European investors hold nerve as Russia-Ukraine warnings ratchet up
LONDON (Reuters) - European markets cautiously navigated warnings that the conflict in Ukraine was sliding out of control, focusing instead on whether the European Central Bank will strengthen its stimulus plans when it meets this week.
Ukraine reported its forces were under fire again from Russian tanks on Monday as fresh signs emerged that the troubles are damaging the euro zone's already-fragile economy.
Manufacturing output in the bloc grew at its slowest pace in more than a year and factories there reported falling orders as weakness showed up in most corners of the region.
"Although some growth is better than no growth at all, the braking effect of rising economic and geopolitical uncertainties on manufacturers is becoming more visible," said Rob Dobson, senior economist at Markit.
"France remains a real concern, as does Italy's descent from solid expansion to stagnation. Signs that growth impetus waned in the key industrial engine of Germany, and in Spain and the Netherlands too, is also less than reassuring."
Despite the uncertain backdrop, shares on Europe's FTSEurofirst 300 index largely held their ground in morning trading after markets in Asia had also shrugged off some mildly disappointing data from China.
Euro zone periphery bonds suggested that appetite for risk remained alive as they outperformed, while the euro clawed back to $1.3132 having hit a one-year low against the dollar overnight.[FRX/]
Geopolitics remained front and center. Ukrainian President Petro Poroshenko warned at the weekend that a "full-scale war" was imminent if Russian troops continued to support pro-Moscow rebels as European leaders threatened new sanctions.
Moscow appeared in no mood to back down though.
Vladimir Putin called on Sunday for immediate talks on the "statehood" of southern and eastern Ukraine and as fighting continued in Ukraine his Foreign Minister, Sergei Lavrov, gave a strong hint Russia would hit back against any new European sanctions.
Russia's economy is already struggling and the threat of new sanctions sent dollar-traded shares in Moscow tumbling and the rouble to a fresh record low.
The euro, in contrast, barely budged in morning trading, while the dollar index hovered at 82.717, near Friday's 13-month high of 82.773.
ENTER THE DRAGHI
Chancellor Angela Merkel acknowledged that enacting further sanctions against Russia could hit the German economy, but said doing nothing in response to Moscow's aggression in Ukraine was "not an option".
The European Central Bank meets on Thursday and is the prime event for markets seeking clarity on the euro zone's response to a stalled recovery, disappearing inflation and the sluggish pace of reform.
Inflation in the 9.6 trillion euro economy dropped to a fresh five-year low of 0.3 percent in August and as the months fly by, the bloc's cushion against Japan-style deflation is getting smaller and smaller.
Benoit Coeure, one of the ECB's top policymakers, said in an interview over the weekend that the bank is ready to adjust its monetary policy further if needed.
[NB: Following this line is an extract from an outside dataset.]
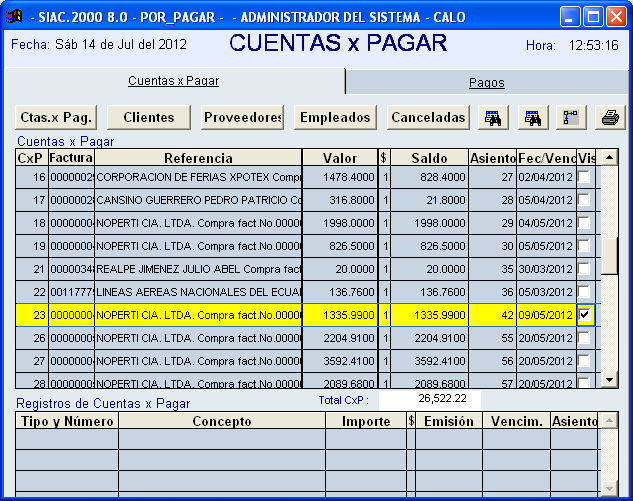Enable the Vis checkbox for row 22

pyautogui.click(x=585, y=292)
French Prime Minister Manuel Valls also repeated French calls for the ECB to tackle the problem of an overvalued euro.
"Pressure for the ECB to do more has returned, not only because of weak output/inflation data, but mostly following (ECB's President Mario) Draghi's speech in Jackson Hole," said Frederik Ducrozet, senior euro zone economist at Credit Agricole. Draghi said last month the ECB was prepared to respond with all "available" tools if inflation drops further.
Core euro zone bond yields remained firmly pinned to record lows on Monday as traders continued to pay rather than get paid to hold shorter-term paper from countries like Germany. [GVD/EUR]
CHINA DISAPPOINTS
U.S. markets are closed on Monday for the Labor Day holiday but it will be a busy week for markets including central bank meetings in six of the G-10 and three major emerging markets.
MSCI's broadest index of Asia-Pacific shares outside Japan had ended up 0.25 percent and Japan's Nikkei stock average finished 0.3 percent higher.
The gains came even after an official index of China's manufacturing sector fell from a 27-month high in August to show slow growth, although it was still the second-highest reading this year.
"The economy still faces considerable downside risks to growth in the second half of the year, which warrants further policy easing," said Qu Hongbin, an economist at HSBC.
The weaker-than-expected data weighed on oil prices. U.S. crude slipped about 0.4 percent to $95.57 a barrel after marking a monthly loss in August. Brent was off 0.3 percent at $102.84 a barrel and growth-attuned metal copper also sagged.
The dollar rose slightly against the yen to 104.17, moving back toward last week's seven-month high of 104.49. The Bank of Japan is one of those meeting this week. It is expected to hold fire for now despite weak economic data last week.